Kein Kommentar: Ministerin Gunilla Carlsson
Swedfund erneut in der Kritik

Bauern in Sierra Leone hungern - aufgrund schwedischer Entwicklungshilfe

Bauern und Landarbeiter im afrikanischen Sierra Leone sind von Wassermangel und Hunger betroffen, nachdem sich ein von schwedischen Entwicklungshilfegeldern finanziertes Unternehmen ihr Land angeeignet hat. Wie der Schwedische Rundfunk berichtet, bitten die Eiwohner nun Schweden um Hilfe.
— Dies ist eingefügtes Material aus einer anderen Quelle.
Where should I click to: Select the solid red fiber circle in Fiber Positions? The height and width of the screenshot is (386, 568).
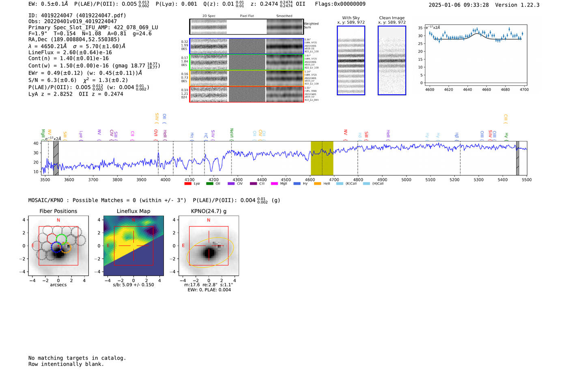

Im November vergangenen Jahres hatte das staatliche Entwicklungshilfeorgan Swedfund beschlossen, umgerechnet rund 9,5 Millionen Euro in das Bioenergieunternehmen Addax bionenergy in Sierra Leone zu investieren. Das Unternehmen übernahm von den in Armut lebenden Einwohnern für geringe Preise das Ackerland und die Nutzungsrechte für das Wasser und baut mittlerweile Zuckerrohr an, das zu Biobrennstoff verarbeitet und in Europa verkauft werden soll.

Wie Einwohner dem Schwedischen Rundfunk sagten, waren ihnen von Addax bioenergy im Gegenzug zu dem Landverkauf Sozialleistungen wie der Bau von Schulen und Krankenhäusern versprochen worden. Dies sei jedoch ausgeblieben. Die Anwältin Sonkita Conteh bezeichnete den Vorgang als "Verstoß gegen die Menschenrechte".

Die Ministerin für Entwicklungshilfe, Gunilla Carlsson, lehnte eine Stellungnahme ab. Das Entwicklungshilfeorgan Swedfund war bereits früher in die Negativ-Schlagzeilen geraten, so im Zusammenhang mit Korruptionsverdacht in Swedfunds größtem Fonds in Afrika.